The Architecture & Algorithm of Solid PODs
Inrupt describes Solid Personal Online Datastores, or PODs, as “where you store your data… Once stored in a Pod, you control who can access your data.” (Get a Pod · Solid, n.d.). PODs can store any kind of data from text to videos to social networking data. You can think of PODs as “containers” for data, or even “digital twins” of users (Bader & Maleshkova, 2020). PODs are web-accessible storage servers that can either be “hosted” (owned/operated) by an individual, or by a corporate POD Provider. Below, we outline the different parts (architecture) of PODs and how they store and regulate access to data (algorithm).
Architecture
POD Provider: Entities responsible for “hosting” PODs. POD Providers are similar to cloud storage services like Dropbox (Sambra et al., 2016). The POD Provider determines which data storage laws (depending on geographic location of the Provider) and third party data access protocol apply to the user’s data. For the sake of this discussion, let’s assume that our POD is hosted Inrupt Pod Spaces in the United States. Inrupt Pod Spaces provides the physical servers on which user data in PODs are stored.
Resource Storage: The POD’s storage dedicated to housing user data. Resource storage houses both non-Resource Description Framework (non-RDF) data, such as jpeg or pdf files, and one for RDF data such as JSON-LD (a kind of encoded linked data). Whether RDF or non-RDF, all data are stored as files, like on your laptop. This data comes from any Solid-compatible applications the user interacts with.
Linked Data Platform Support (LDP “Containers”): PODs contain code enabling them to work with LDPs. PODs contain both “private” and “public” LDP containers (Bader & Maleshkova, 2020), each with different “access control rules” established by the user that make determine what data is shared with other parties and what data is held private.
Access Control: The feature of PODs that permits users to designate who can access what data.
WebID: When a user starts using a POD to store data, they are given a WebID that then serves as their means of accessing their POD(s). This is Solid’s identification system that is “decentralized and openly extensible” (Sambra et al., 2016, p. 5). WebID is a means of controlling access to your data.
Notification Support: Code within PODs that alert users to changes in data contents or access, similar to how your phone likely includes “push notifications” that say when you have a new text or Instagram follower.

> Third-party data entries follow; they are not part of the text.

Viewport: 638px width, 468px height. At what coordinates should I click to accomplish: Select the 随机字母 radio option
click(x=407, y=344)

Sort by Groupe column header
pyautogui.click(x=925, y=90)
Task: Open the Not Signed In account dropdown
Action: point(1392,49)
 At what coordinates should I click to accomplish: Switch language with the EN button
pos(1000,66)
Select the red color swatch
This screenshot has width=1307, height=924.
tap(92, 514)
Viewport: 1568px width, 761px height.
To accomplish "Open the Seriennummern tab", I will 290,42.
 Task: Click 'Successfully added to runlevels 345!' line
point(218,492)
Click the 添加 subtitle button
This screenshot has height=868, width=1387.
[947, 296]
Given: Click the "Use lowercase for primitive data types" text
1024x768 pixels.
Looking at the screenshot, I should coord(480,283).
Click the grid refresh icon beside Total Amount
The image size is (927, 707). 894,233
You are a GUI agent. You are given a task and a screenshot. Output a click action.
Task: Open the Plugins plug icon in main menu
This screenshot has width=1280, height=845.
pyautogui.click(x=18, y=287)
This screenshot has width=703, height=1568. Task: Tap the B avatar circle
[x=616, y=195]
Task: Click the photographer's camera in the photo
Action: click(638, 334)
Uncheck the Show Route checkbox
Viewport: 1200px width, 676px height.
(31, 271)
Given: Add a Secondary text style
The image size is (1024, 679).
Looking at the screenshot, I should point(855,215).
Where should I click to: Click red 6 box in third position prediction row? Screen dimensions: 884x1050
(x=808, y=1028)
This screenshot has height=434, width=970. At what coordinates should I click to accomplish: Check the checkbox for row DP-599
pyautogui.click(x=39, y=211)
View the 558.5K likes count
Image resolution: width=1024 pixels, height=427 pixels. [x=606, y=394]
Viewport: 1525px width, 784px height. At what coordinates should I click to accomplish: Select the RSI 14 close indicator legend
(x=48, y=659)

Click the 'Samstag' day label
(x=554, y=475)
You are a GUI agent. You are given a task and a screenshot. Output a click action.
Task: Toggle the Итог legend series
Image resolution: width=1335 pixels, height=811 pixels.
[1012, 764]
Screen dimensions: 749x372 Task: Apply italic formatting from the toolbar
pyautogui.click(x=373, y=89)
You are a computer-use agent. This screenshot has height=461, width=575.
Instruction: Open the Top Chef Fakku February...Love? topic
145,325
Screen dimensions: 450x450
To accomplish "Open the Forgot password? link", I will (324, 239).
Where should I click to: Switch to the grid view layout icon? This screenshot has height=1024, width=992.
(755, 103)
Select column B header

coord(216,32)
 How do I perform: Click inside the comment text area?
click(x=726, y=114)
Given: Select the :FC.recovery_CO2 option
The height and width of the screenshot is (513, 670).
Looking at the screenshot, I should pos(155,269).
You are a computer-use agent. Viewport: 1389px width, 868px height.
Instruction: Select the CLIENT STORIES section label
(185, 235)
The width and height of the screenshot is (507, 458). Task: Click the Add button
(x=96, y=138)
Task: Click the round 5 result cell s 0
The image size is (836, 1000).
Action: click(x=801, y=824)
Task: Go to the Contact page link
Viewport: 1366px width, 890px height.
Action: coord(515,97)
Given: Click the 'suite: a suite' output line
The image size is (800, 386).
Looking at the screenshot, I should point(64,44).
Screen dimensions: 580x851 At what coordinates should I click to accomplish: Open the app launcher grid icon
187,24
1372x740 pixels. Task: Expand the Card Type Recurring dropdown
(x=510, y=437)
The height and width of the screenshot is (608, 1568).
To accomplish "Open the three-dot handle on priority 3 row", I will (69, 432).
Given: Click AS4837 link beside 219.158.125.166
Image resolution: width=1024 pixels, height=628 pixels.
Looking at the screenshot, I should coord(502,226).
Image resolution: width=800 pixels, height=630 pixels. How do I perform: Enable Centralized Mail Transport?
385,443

Patch Update: Patch update capabilities allow information in Solid PODs to be edited, re-coded, or otherwise manipulated by authorized parties.
Access Control List (ACL) Support: ACLs are types of documents that keep track of who has access to what data at what times. ACL support enables PODs to keep track of who has been authorized to access data. (Web Access Control (WAC), n.d.)
HTTP Web Standards: Like current web technologies, Solid uses the HTTP standard to transmit data securely over the web (and across different components within the PODs themselves) (Capadisli et al., 2021)
Representational State Transfer (REST) Service: RESTful data management is an HTTP service that enables RDF data to be moved an manipulated with HTTP (Capadisli et al., 2021)
Deblackboxing Solid
Algorithm
In the current version of the web, companies store their users’ data. So, a user may have data stored separately on servers owned by Google, Twitter, Facebook, and Amazon, just to name a few. When users continue to give these companies information about themselves or interact with these platforms, the data is constantly read and updated. As mentioned on the What is Solid’s Impact page, this current structure does not allow the user to revoke access to the use of their data. Solid seeks to circumvent this problem by allowing users to maintain control of their data by storing their data in a POD. Once a user obtains a POD and purchases hosting services or hosts the POD themselves, they are ready to participate in the Solid ecosystem. But, in the decentralized web that Tim Berners-Lee envisions, how does an application access and update the data stored in a user’s POD?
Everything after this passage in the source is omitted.